(Required task): Return every one of the following rows word for word, leaving each one unchanged.

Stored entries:
◇ ◇ ◇

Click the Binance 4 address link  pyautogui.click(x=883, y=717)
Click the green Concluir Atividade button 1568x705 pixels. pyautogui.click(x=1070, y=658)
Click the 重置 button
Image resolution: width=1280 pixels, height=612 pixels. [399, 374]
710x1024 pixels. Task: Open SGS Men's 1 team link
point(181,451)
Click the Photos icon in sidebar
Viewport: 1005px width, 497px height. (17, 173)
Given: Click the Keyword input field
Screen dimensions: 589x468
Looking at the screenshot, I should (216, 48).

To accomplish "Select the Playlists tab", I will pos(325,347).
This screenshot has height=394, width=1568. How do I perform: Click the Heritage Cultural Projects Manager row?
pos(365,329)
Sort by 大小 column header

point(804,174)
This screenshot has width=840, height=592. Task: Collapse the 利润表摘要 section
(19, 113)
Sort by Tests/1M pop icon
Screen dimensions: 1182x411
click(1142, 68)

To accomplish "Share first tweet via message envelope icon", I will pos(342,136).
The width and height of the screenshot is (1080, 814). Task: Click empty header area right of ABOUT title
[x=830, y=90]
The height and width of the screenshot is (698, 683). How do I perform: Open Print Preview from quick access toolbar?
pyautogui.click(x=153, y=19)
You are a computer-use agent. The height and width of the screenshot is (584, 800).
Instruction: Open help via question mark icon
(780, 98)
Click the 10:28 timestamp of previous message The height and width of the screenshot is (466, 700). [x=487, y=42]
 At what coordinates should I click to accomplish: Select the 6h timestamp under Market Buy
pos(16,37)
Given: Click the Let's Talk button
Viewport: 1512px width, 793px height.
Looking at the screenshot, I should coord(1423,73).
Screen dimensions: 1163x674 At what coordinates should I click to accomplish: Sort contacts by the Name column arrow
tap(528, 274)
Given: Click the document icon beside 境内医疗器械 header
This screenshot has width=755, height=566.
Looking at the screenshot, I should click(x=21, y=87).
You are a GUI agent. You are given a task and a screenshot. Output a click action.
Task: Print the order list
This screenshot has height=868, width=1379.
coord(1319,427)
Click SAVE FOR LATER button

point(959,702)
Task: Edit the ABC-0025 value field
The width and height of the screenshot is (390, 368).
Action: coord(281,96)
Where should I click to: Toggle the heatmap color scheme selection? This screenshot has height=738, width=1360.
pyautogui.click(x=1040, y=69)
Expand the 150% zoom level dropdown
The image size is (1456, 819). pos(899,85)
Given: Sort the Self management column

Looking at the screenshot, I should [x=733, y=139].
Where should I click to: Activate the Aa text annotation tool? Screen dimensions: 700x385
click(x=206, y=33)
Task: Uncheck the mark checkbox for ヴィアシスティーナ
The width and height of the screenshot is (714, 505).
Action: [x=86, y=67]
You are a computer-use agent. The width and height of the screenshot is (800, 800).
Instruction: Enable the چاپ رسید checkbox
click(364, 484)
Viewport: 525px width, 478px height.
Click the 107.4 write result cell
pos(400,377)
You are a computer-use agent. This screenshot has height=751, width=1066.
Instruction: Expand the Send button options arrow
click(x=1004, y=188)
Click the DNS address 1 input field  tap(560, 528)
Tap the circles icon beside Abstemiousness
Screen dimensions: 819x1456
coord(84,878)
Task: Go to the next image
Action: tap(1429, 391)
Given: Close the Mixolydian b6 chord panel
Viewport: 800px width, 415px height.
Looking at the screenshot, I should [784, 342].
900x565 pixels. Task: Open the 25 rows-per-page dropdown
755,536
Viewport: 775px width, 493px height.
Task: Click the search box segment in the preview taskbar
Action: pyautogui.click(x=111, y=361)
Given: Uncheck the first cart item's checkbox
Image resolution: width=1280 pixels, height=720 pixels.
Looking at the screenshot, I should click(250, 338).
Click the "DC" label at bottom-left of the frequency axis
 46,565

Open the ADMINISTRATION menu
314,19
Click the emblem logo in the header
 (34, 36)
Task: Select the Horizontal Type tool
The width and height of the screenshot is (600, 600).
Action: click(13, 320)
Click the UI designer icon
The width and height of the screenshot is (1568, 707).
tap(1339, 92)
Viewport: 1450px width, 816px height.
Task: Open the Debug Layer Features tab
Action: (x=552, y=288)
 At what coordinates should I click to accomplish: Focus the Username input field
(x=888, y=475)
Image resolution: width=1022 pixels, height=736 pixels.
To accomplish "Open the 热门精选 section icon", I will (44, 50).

◇ ◇ ◇

(Response):
Click the Binance 4 address link  pyautogui.click(x=883, y=717)
Click the green Concluir Atividade button 1568x705 pixels. pyautogui.click(x=1070, y=658)
Click the 重置 button
Image resolution: width=1280 pixels, height=612 pixels. [399, 374]
710x1024 pixels. Task: Open SGS Men's 1 team link
point(181,451)
Click the Photos icon in sidebar
Viewport: 1005px width, 497px height. (17, 173)
Given: Click the Keyword input field
Screen dimensions: 589x468
Looking at the screenshot, I should (216, 48).

To accomplish "Select the Playlists tab", I will pos(325,347).
This screenshot has height=394, width=1568. How do I perform: Click the Heritage Cultural Projects Manager row?
pos(365,329)
Sort by 大小 column header

point(804,174)
This screenshot has width=840, height=592. Task: Collapse the 利润表摘要 section
(19, 113)
Sort by Tests/1M pop icon
Screen dimensions: 1182x411
click(1142, 68)

To accomplish "Share first tweet via message envelope icon", I will pos(342,136).
The width and height of the screenshot is (1080, 814). Task: Click empty header area right of ABOUT title
[x=830, y=90]
The height and width of the screenshot is (698, 683). How do I perform: Open Print Preview from quick access toolbar?
pyautogui.click(x=153, y=19)
You are a computer-use agent. The height and width of the screenshot is (584, 800).
Instruction: Open help via question mark icon
(780, 98)
Click the 10:28 timestamp of previous message The height and width of the screenshot is (466, 700). [x=487, y=42]
 At what coordinates should I click to accomplish: Select the 6h timestamp under Market Buy
pos(16,37)
Given: Click the Let's Talk button
Viewport: 1512px width, 793px height.
Looking at the screenshot, I should coord(1423,73).
Screen dimensions: 1163x674 At what coordinates should I click to accomplish: Sort contacts by the Name column arrow
tap(528, 274)
Given: Click the document icon beside 境内医疗器械 header
This screenshot has width=755, height=566.
Looking at the screenshot, I should click(x=21, y=87).
You are a GUI agent. You are given a task and a screenshot. Output a click action.
Task: Print the order list
This screenshot has height=868, width=1379.
coord(1319,427)
Click SAVE FOR LATER button

point(959,702)
Task: Edit the ABC-0025 value field
The width and height of the screenshot is (390, 368).
Action: coord(281,96)
Where should I click to: Toggle the heatmap color scheme selection? This screenshot has height=738, width=1360.
pyautogui.click(x=1040, y=69)
Expand the 150% zoom level dropdown
The image size is (1456, 819). pos(899,85)
Given: Sort the Self management column

Looking at the screenshot, I should [x=733, y=139].
Where should I click to: Activate the Aa text annotation tool? Screen dimensions: 700x385
click(x=206, y=33)
Task: Uncheck the mark checkbox for ヴィアシスティーナ
The width and height of the screenshot is (714, 505).
Action: [x=86, y=67]
You are a computer-use agent. The width and height of the screenshot is (800, 800).
Instruction: Enable the چاپ رسید checkbox
click(364, 484)
Viewport: 525px width, 478px height.
Click the 107.4 write result cell
pos(400,377)
You are a computer-use agent. This screenshot has height=751, width=1066.
Instruction: Expand the Send button options arrow
click(x=1004, y=188)
Click the DNS address 1 input field  tap(560, 528)
Tap the circles icon beside Abstemiousness
Screen dimensions: 819x1456
coord(84,878)
Task: Go to the next image
Action: tap(1429, 391)
Given: Close the Mixolydian b6 chord panel
Viewport: 800px width, 415px height.
Looking at the screenshot, I should [784, 342].
900x565 pixels. Task: Open the 25 rows-per-page dropdown
755,536
Viewport: 775px width, 493px height.
Task: Click the search box segment in the preview taskbar
Action: pyautogui.click(x=111, y=361)
Given: Uncheck the first cart item's checkbox
Image resolution: width=1280 pixels, height=720 pixels.
Looking at the screenshot, I should click(250, 338).
Click the "DC" label at bottom-left of the frequency axis
 46,565

Open the ADMINISTRATION menu
314,19
Click the emblem logo in the header
 (34, 36)
Task: Select the Horizontal Type tool
The width and height of the screenshot is (600, 600).
Action: click(13, 320)
Click the UI designer icon
The width and height of the screenshot is (1568, 707).
tap(1339, 92)
Viewport: 1450px width, 816px height.
Task: Open the Debug Layer Features tab
Action: (x=552, y=288)
 At what coordinates should I click to accomplish: Focus the Username input field
(x=888, y=475)
Image resolution: width=1022 pixels, height=736 pixels.
To accomplish "Open the 热门精选 section icon", I will (44, 50).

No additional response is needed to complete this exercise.